Read more about bio here

Anna is a great advisor, and we are excited to have her on the team. 

She is providing a free 30-minute consultation to discuss how she can help students with the admission process. Contact us at info@ILUMINeducation.com or (408) 479-4742

We also asked Anna 5 questions to get to know her better.

Q/A 

  1. What is one of your favorite aspects of working with students?

    The best part of working with students is always their excitement, innovation, and creativity. Though I’ve worked in this field for years, I’m always astounded by how no students are the same, even though their interests may overlap. Their academic and extracurricular passions, their commitment to their community, and their drive to achieve their goals—whatever that may be—inspire me. I love that as much and as often as the college landscape changes, as do my students. It’s a field I’m constantly learning from, and that gives me the motive to continue. 

  2. What is your approach to guiding students?

    In the way no students are the same, I don’t have a singular formula in working with students. The only commonality I can see in all my past students I’ve worked with is being as uncompromising in pursuing all that they want to pursue. I’ve had a student who published his debut music album on Spotify while working with his school district to make extracurriculars more inclusive for students who lacked access to those activities. Somehow, those disparate activities came together to make a wonderful personal statement that fully showed the student. I can encourage students to pursue various activities and we can brainstorm all sorts of ideas, but to implement those ideas into tangible realities and seeing the pride in their faces of what they’ve done is what I always aim to do.

  3. What advice do you have for students as they start writing their personal statements?

    The personal statement should always aim to answer these two questions: why do you what you do and why are you the way that you are. I’m a big believer in deep critical thinking prior to the writing process; I’m also a big believer in rewrites and edits (much to the dismay of my students). Writing about your entire life in 650 words is a daunting task, and especially as high school English classes are often focused on writing about other writers and their works, turning that direction inward is not only challenging but also wildly uncomfortable. But with conversations that dig deep to reveal crucial stories and drafts and rewrites and more drafts, I’m confident every student can write beautiful personal statements that showcase their true selves to the admissions.

Task item: Carry on the Q&A profile of advisor Anna from the point where it stops. The records play no part in this work.

Records from a dataset:

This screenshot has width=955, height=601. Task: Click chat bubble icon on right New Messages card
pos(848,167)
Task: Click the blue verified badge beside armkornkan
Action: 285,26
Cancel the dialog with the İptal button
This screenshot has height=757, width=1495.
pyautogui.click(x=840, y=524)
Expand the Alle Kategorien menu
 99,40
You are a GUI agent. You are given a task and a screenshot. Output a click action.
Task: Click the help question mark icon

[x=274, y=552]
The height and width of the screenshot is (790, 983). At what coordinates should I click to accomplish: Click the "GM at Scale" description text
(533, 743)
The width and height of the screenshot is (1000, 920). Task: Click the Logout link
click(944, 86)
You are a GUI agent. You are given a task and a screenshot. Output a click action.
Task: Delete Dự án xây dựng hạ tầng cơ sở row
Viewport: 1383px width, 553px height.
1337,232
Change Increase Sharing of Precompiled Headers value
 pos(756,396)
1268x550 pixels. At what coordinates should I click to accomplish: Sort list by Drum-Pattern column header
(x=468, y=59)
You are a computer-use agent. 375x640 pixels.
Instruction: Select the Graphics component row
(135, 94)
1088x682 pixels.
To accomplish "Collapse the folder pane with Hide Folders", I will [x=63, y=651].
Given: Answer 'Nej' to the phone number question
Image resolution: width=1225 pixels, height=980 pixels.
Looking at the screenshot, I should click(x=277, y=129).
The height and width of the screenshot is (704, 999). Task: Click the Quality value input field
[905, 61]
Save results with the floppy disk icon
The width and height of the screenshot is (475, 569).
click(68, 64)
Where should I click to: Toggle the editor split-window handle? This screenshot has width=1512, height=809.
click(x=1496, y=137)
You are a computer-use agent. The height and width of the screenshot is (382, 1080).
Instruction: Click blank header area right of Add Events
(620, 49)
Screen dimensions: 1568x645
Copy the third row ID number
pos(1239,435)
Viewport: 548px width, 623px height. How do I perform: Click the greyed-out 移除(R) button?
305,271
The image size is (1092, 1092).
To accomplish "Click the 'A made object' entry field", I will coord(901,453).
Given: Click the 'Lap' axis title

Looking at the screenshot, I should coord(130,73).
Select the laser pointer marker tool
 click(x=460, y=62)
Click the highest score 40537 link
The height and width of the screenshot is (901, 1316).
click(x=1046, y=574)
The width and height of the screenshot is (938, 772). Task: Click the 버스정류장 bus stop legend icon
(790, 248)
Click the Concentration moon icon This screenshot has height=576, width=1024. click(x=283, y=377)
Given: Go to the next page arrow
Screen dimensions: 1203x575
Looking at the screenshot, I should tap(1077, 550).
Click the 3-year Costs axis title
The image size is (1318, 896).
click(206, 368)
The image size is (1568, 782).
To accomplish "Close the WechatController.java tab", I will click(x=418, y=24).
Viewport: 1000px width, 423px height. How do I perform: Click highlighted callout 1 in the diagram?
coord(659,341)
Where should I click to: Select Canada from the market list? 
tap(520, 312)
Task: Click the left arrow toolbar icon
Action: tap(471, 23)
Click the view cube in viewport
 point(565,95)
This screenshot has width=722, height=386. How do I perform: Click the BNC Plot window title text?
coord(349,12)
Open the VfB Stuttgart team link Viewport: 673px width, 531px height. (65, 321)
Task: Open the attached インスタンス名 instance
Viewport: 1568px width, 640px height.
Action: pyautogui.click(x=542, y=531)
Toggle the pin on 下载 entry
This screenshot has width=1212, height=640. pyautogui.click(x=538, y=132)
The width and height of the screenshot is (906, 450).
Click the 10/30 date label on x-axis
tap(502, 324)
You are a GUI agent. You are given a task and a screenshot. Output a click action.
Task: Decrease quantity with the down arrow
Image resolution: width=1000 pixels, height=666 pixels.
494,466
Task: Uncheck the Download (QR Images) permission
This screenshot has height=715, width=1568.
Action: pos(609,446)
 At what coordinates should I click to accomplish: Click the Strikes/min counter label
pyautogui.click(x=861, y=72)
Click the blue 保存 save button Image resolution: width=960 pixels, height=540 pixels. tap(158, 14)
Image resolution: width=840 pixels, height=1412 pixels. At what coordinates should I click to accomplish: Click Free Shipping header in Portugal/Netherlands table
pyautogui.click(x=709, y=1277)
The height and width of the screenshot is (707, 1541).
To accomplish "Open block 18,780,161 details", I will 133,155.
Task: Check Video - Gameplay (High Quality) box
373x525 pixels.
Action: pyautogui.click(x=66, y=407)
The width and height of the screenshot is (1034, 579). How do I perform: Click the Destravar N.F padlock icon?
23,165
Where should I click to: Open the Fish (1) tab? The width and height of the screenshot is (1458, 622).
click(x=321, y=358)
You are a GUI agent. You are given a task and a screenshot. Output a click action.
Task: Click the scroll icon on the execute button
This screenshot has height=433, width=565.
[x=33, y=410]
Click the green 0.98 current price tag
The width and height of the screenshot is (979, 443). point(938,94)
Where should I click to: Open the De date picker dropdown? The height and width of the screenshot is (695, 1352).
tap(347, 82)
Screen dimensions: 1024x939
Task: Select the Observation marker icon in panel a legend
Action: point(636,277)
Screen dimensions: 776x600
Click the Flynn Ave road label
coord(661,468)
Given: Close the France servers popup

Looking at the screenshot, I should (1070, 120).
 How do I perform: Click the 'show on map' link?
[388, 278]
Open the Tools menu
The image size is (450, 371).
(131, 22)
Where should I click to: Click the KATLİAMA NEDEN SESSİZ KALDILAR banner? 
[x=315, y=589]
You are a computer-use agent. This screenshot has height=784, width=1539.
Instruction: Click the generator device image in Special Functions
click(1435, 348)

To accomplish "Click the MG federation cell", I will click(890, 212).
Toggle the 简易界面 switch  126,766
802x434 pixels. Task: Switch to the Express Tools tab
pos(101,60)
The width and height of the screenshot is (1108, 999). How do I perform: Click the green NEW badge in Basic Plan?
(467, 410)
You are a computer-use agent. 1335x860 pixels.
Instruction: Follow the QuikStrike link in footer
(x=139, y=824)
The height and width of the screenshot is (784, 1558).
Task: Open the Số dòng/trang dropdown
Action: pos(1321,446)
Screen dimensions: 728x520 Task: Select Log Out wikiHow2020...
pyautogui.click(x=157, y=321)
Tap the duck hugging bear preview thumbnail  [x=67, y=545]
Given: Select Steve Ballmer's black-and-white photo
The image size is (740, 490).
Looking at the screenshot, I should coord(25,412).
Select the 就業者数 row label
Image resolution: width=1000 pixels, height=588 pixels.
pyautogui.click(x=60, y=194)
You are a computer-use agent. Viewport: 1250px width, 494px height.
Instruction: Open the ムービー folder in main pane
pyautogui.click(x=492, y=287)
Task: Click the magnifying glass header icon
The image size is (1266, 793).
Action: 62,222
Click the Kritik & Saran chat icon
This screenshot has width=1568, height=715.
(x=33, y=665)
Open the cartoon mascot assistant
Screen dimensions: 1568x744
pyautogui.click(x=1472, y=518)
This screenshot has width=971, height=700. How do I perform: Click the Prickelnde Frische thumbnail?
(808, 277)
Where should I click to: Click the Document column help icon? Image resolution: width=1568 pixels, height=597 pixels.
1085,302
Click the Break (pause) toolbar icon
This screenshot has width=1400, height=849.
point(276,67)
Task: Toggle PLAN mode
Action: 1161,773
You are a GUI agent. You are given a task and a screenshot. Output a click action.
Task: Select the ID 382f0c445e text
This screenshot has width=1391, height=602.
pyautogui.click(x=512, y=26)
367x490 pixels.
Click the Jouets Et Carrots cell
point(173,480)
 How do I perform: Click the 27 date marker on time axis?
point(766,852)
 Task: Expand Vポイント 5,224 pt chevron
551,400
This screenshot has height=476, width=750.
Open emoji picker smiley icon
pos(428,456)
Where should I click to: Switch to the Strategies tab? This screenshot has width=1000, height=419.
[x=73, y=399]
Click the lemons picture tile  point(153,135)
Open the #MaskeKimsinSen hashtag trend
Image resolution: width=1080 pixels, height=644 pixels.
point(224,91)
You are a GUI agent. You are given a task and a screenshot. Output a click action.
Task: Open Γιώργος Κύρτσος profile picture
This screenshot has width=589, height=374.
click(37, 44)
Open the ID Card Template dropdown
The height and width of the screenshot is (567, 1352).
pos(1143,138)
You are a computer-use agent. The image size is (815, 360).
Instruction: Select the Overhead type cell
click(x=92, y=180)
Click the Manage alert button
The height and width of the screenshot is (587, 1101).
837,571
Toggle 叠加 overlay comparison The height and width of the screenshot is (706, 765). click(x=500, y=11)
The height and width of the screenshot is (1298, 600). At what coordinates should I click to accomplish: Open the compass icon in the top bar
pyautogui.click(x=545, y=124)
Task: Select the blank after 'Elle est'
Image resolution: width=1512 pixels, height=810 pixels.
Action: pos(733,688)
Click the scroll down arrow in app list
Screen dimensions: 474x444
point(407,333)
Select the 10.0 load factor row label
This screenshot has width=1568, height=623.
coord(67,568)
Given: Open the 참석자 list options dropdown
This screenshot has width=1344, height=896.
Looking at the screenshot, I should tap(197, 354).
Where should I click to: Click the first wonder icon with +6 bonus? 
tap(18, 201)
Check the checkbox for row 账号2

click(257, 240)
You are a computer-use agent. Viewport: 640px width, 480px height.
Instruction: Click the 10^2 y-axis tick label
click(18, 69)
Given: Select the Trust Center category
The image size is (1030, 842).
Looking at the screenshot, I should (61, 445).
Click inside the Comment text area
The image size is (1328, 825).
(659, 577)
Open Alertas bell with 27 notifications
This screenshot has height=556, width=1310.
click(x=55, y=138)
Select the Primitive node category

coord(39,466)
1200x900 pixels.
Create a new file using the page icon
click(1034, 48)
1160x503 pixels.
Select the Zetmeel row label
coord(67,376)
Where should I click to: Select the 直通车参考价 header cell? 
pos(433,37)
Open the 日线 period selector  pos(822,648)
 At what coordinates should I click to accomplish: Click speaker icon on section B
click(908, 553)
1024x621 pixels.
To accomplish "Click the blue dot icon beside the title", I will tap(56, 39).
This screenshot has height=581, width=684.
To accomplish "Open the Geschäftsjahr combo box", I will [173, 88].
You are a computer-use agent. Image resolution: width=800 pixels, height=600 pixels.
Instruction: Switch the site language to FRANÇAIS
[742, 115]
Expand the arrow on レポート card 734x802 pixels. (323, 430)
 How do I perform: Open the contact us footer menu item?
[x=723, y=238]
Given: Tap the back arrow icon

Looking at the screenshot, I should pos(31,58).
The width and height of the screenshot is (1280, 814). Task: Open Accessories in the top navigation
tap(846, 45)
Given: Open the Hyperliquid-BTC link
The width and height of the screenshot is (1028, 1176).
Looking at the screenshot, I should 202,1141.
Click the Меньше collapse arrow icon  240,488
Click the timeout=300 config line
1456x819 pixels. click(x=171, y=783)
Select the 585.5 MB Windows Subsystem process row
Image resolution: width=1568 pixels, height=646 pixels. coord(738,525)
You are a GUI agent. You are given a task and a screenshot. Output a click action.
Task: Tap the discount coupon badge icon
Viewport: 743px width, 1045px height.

Exercise response:
  4. What do you feel is the most important quality for success?

    When curiosity and gratitude meet hard work and relentless perseverance, anything is possible. I know this is a big claim, but the intersection of those four qualities yields something magical. I’ve seen it in my students, not only in their successful college results but in their professional careers beyond. In those update emails I receive from my past students, what they manage to do at college and afterwards amazes me. Students who want to know why and how things happen the way they do, and who tenaciously pursue that answer all the while remaining grateful for the people who supported them along the way are bound to succeed. 

  5. What can students do to “stand out” in such an ever-changing, competitive application pool? 

    This is a question I receive all the time from parents and students—what can we do? What more?  As the admission process gets more difficult every year, I always reflect on this question. There’s always more leadership, activity, program, but I advise students to take a step back and look at their entire application as a holistic story.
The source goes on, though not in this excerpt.